Deflação, e não inflação, é o principal problema na Europa e nos EUA
Enquanto no Brasil se discute o que é possível fazer para conter a alta de preços, em países da Europa e também nos Estados Unidos o que assusta os governos é o problema oposto: a deflação.
Ainda se recuperando dos efeitos da crise de 2008, eles tentam reverter a tendência de queda nos preços que, além de ser um sintoma do desempenho fraco, pode contribuir, no longo prazo, para piorar a situação econômica.
Nos 12 meses encerrados em setembro, a inflação norte-americana não variou, fechando o período em 0%.
Na zona do euro, os preços tiveram queda de 0,1%. Países da região mais prejudicados pela recessão, como Espanha e Grécia, sofrem ainda mais com a desvalorização (veja mapa nesta página).
"A deflação é um problema muito mais grave do que a inflação", afirma Clemens Nunes, professor de economia da FGV. A redução de preços faz com que os consumidores adiem compras, na expectativa de que, no futuro, seu dinheiro renda mais.
Como consequência, cai a demanda, o que derruba a receita das empresas, que deixam de investir e contratar.
O passo seguinte é o aumento do desemprego e cortes nos salários, que prejudicam ainda mais a economia.
Além disso, a deflação torna mais difícil o pagamento de dívidas, já que a renda diminuiu, mas o valor a pagar permanece o mesmo —diminuindo a busca por crédito.
Por isso, grandes bancos centrais defendem a meta mínima de 2% de inflação anual, sob o argumento de que uma leve alta de preços contribui para o crescimento da economia. No Brasil, o piso da meta é de 2,5%.
MEDIDAS
Os problemas enfrentados pelo Japão são o exemplo mais atual das consequências da deflação. Há duas décadas, o país busca saída para o cenário de recessão e queda de preços em que mergulhou após uma crise nos anos 1990. É o chamado processo deflacionário crônico.

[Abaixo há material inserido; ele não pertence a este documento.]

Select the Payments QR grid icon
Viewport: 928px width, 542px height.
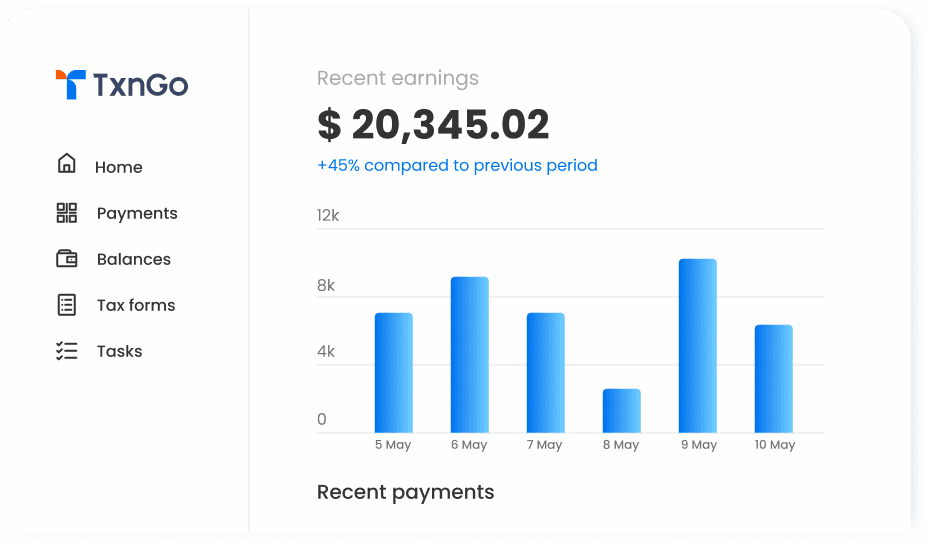coord(67,213)
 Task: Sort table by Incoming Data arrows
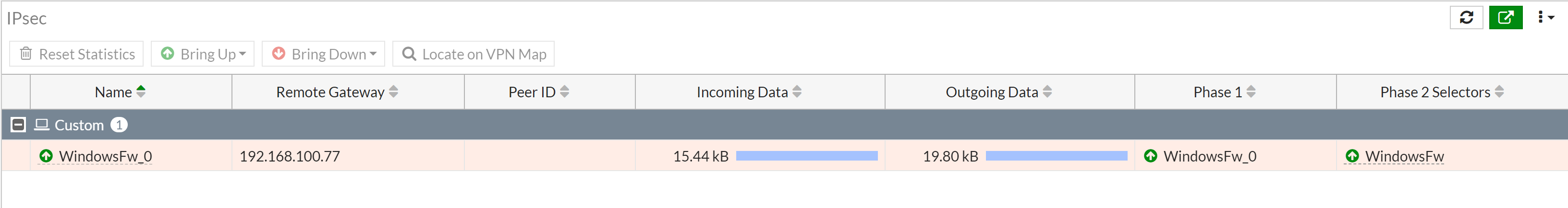point(797,92)
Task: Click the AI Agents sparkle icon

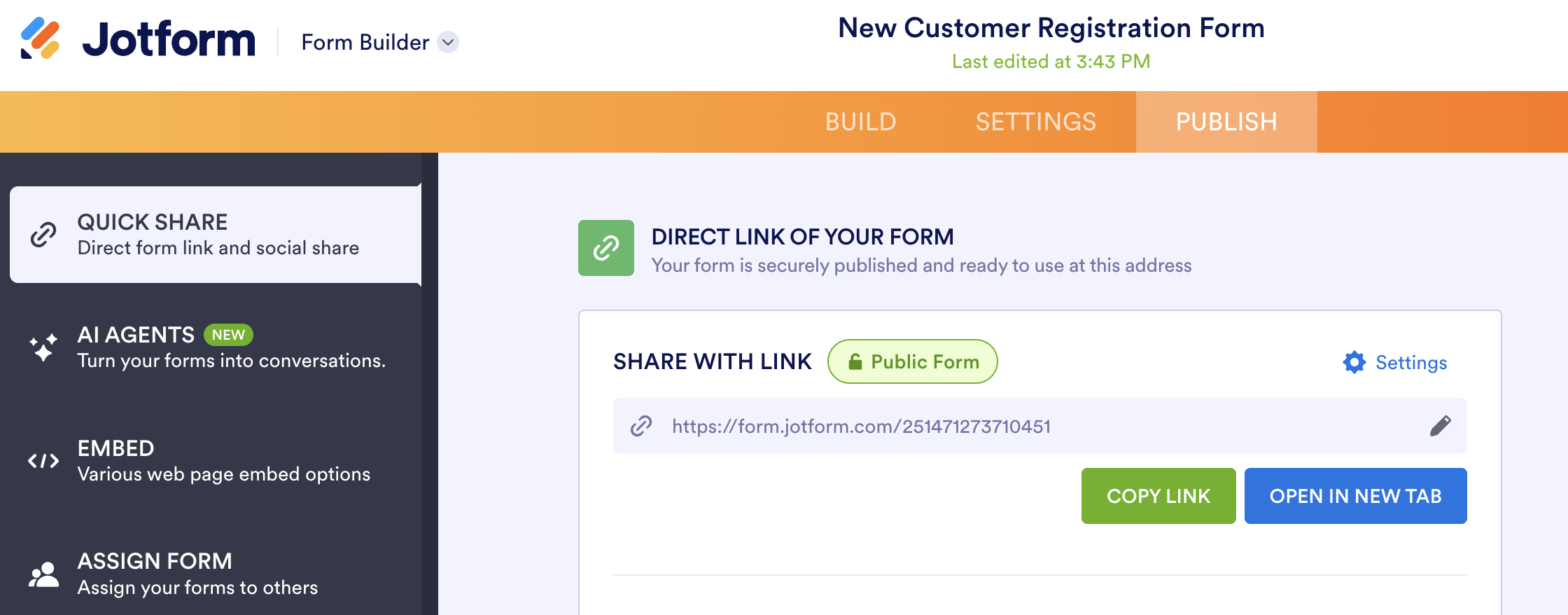Action: [43, 347]
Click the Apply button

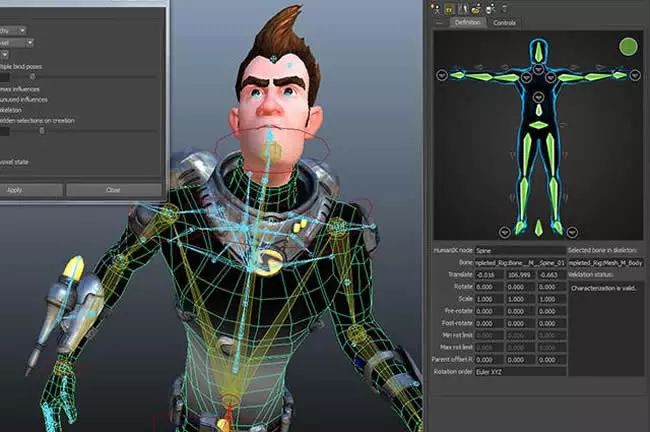pyautogui.click(x=15, y=189)
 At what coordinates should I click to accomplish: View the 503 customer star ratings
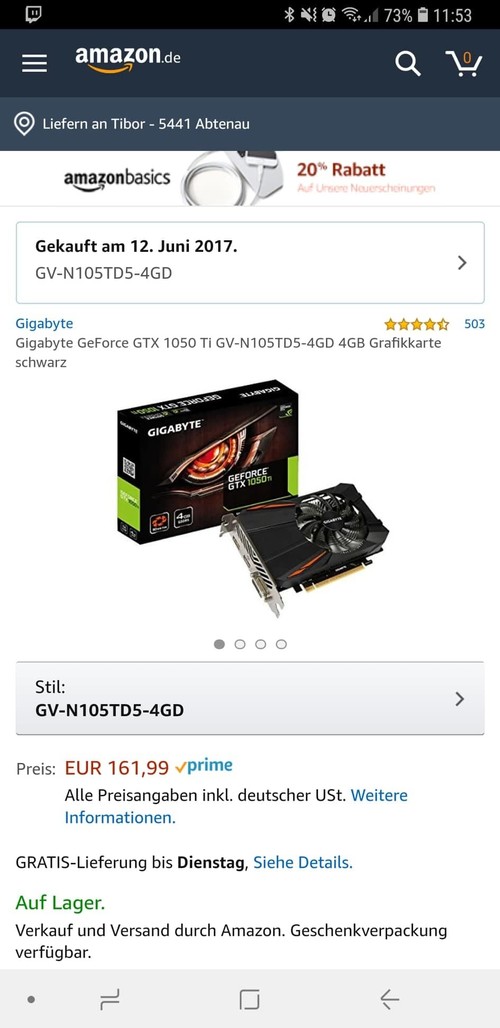click(x=434, y=324)
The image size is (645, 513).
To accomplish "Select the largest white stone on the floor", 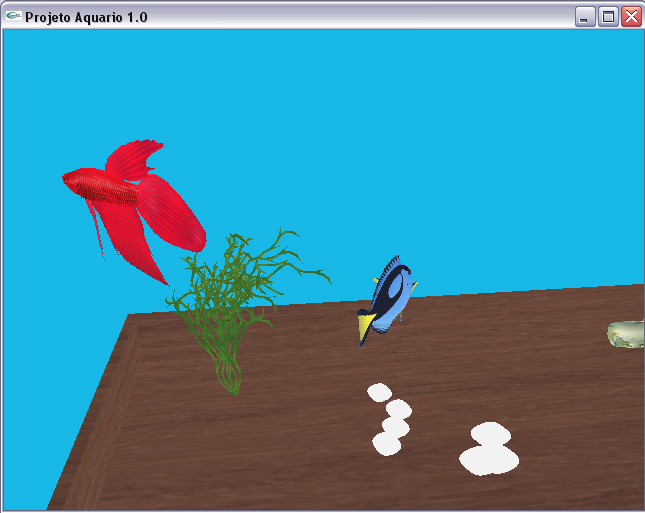I will pos(489,460).
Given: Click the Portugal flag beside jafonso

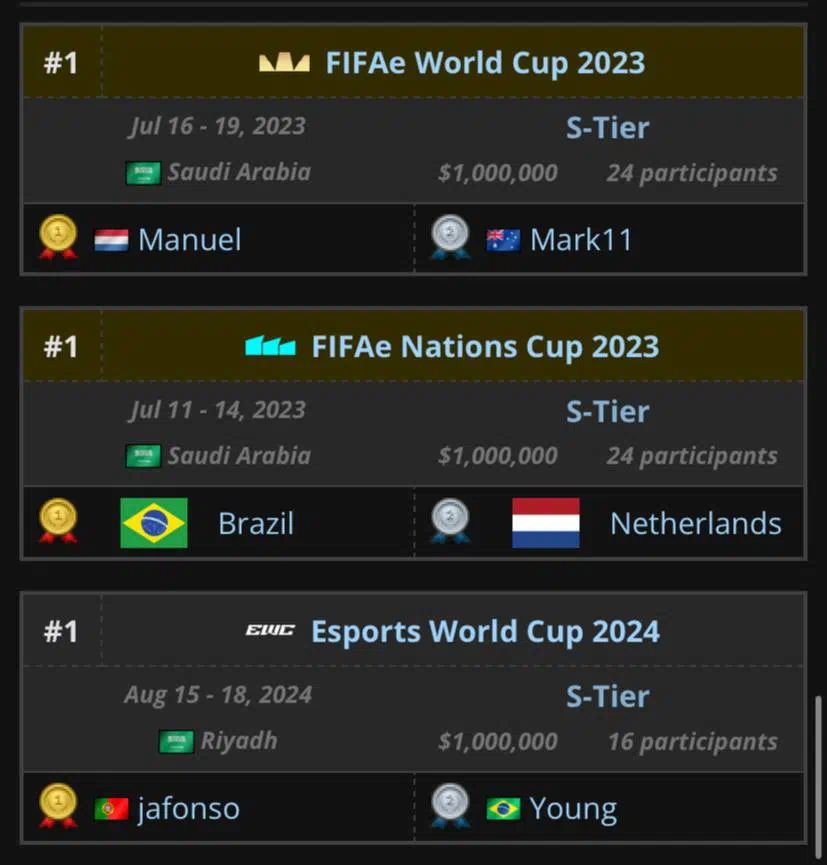Looking at the screenshot, I should (111, 809).
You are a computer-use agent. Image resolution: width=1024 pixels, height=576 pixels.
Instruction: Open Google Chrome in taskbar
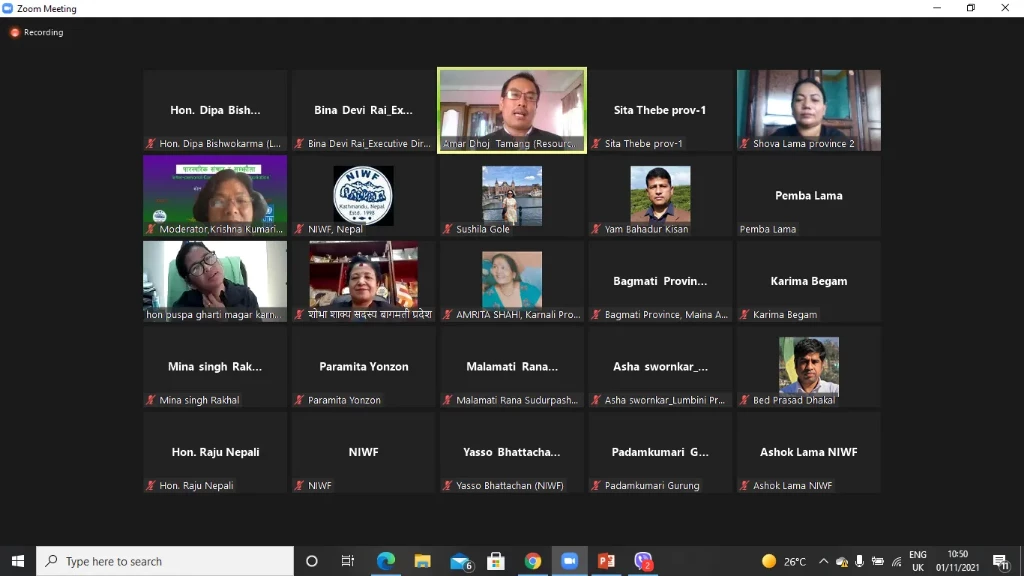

Nos casos de EUA e Europa, o cenário é outro. Nesses países, a atuação dos bancos centrais pretende evitar que a situação de queda de custos, para a qual contribui também a redução nos preços das commodities, se prolongue.
Para fazer isso, o Fed (Federal Reserve, o BC americano) reduziu, a partir de 2008, a taxa de juros da economia dos EUA para um nível próximo de zero e realizou até o fim de 2014 um amplo programa de recompra de títulos para injetar recursos na economia e estimular o crescimento da atividade.
O BCE (BC europeu) segue o mesmo caminho e conduz, atualmente, um programa de compra de € 1,1 trilhão (R$ 4,9 trilhões) em títulos, além de manter os juros baixos.
As atuações, porém, têm resultados distintos. Enquanto a economia norte-americana, mais dinâmica, já voltou a crescer e têm registrado queda no desemprego, a zona do euro ainda sofre para melhorar o desempenho econômico. Por isso, enquanto o Fed já prevê o início de um novo ciclo de alta de juros, a Europa deve aumentar os estímulos nos próximos dias.
"Os países da Europa sofrem com um problema mais estrutural, causado pelo alto endividamento de países periféricos e pela rigidez no mercado de trabalho. Por isso, a tendência deflacionária é muito mais difícil de reverter", diz Nunes.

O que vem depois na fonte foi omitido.